The biggest lie was his claim that Power Cost Equalization payments will be “protected” if the Legislature follows his proposal to put it in the Alaska Constitution, along with the Permanent Fund dividend.
Dunleavy has long been an opponent of the PCE endowment. The idea of putting it into the Constitution is simply an attempt to buy the vote of Sen. Lyman Hoffman in the Senate on putting the dividend in the Constitution, the real goal.
“The court did not address an important political challenge: at any point, the PCE fund can be raided by the legislature with a simple majority vote. That is why my proposed constitutional amendment that enshrines and protects the PCE endowment must pass this year,” Dunleavy’s press release claimed.
But the Dunleavy plan does not do that. All it would do is require that the Legislature appropriate some money for power cost equalization.
“The amount appropriated shall be the amount necessary to equalize the cost of power in the state, according to state law,” his proposed amendment says.
The key phrase is “according to state law,” which means that the Legislature sets the amount and can change it at any time.
The PCE does not belong in the Constitution, in my opinion, under any circumstances.
And it makes no sense to put the PCE endowment in the Permanent Fund. But remember, this is simply a poorly designed vote-buying scheme by Dunleavy. Hoffman and other rural legislators are not going to be fooled so easily.

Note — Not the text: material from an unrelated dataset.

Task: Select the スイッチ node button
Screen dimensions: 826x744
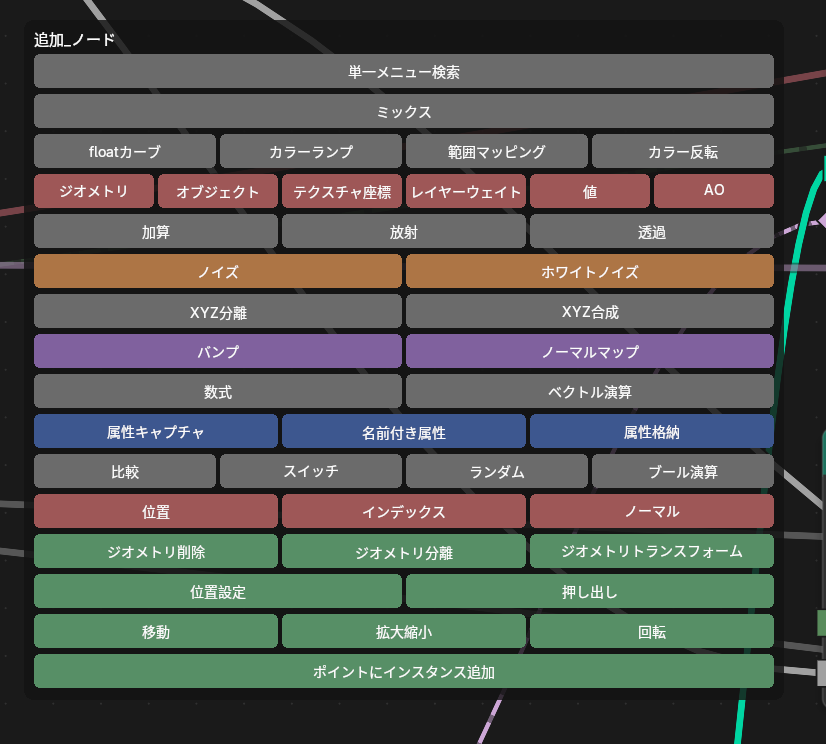Action: coord(310,471)
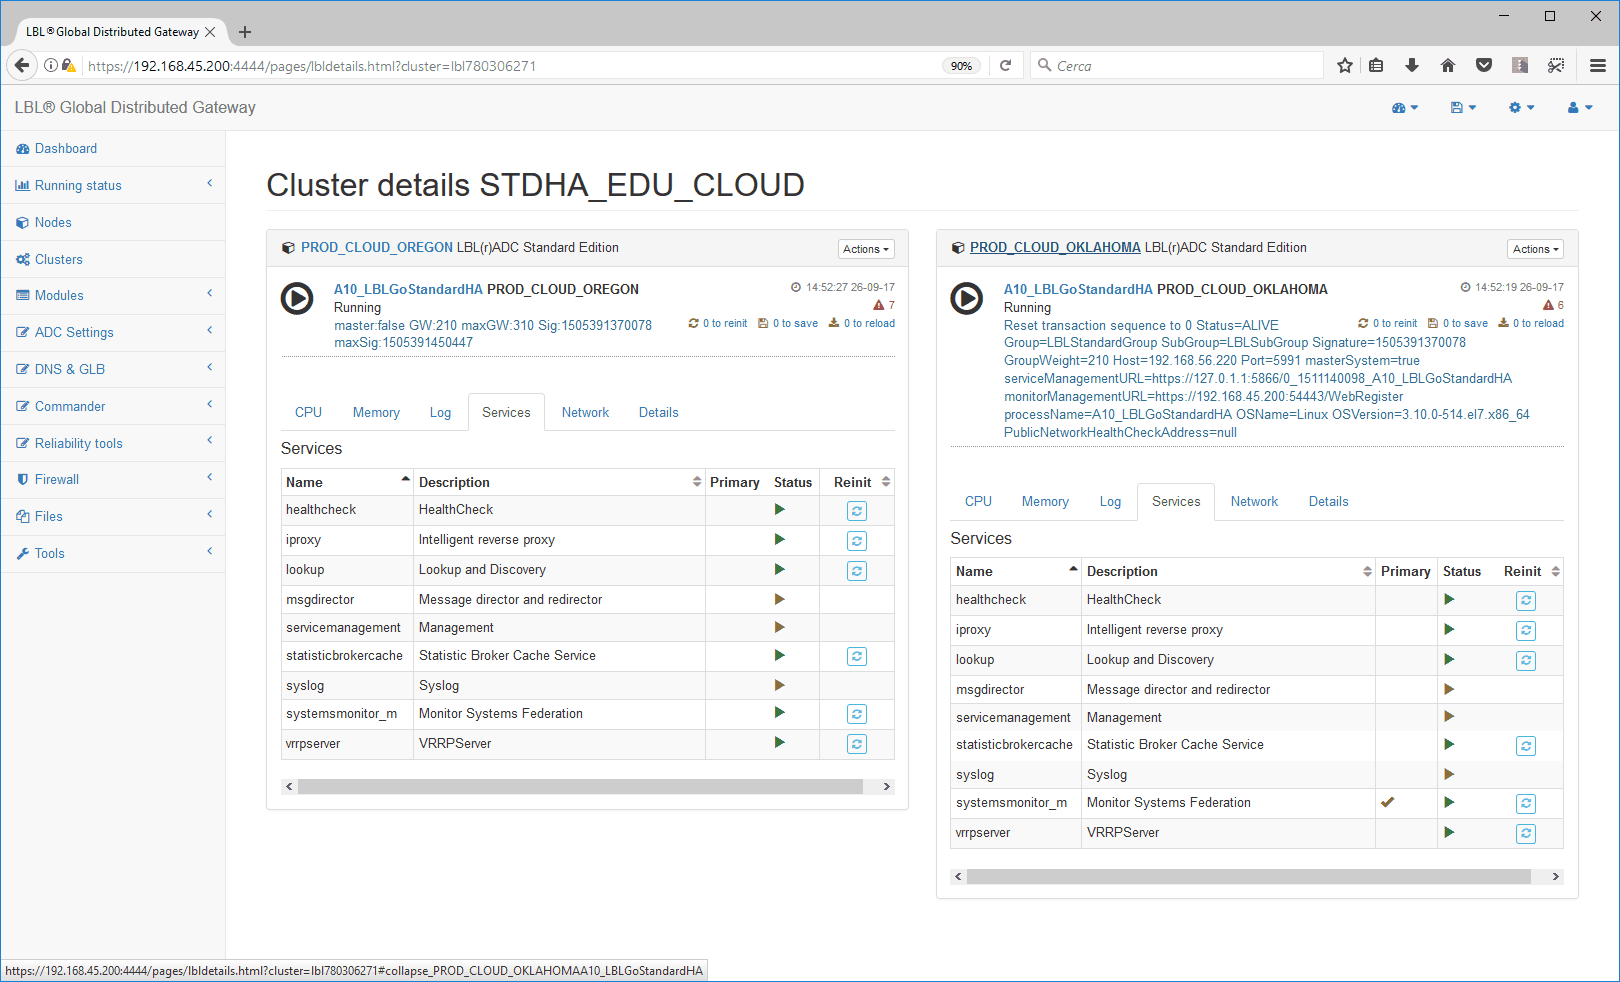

The PCE endowment certainly does not belong in the Constitution under the false pretenses offered by Dunleavy. Had he been honest with rural Alaskans, he would have offered amendment language that excluded the words “according to state law” and specified some level of annual PCE payments.
But specifics are not in the amendment language of SJR 6 because Dunleavy and his right-wing allies in the Legislature don’t want to make any binding commitment on PCE subsidies. They just want to appear to make a commitment.
The Dunleavy amendment claims to put an upper limit on the size of the PCE subsidy, saying it may not exceed more than half of what the state takes out of the Permanent Fund in a year. Really? The annual amount could be up to $1.5 billion under Dunleavy math?
Future legislators are not about to agree that under the percent of market value plan, half would go to dividends and half would go to PCE.
But Dunleavy is pitching his amendment as one that would spend half of the percent of market value on dividends, up to half on PCE and half on government services. This is not the 50/50 plan. This is the 50/50/50 plan.
It’s like a new version of the Dunleavy fiscal fantasy. He’s giving it 150 percent.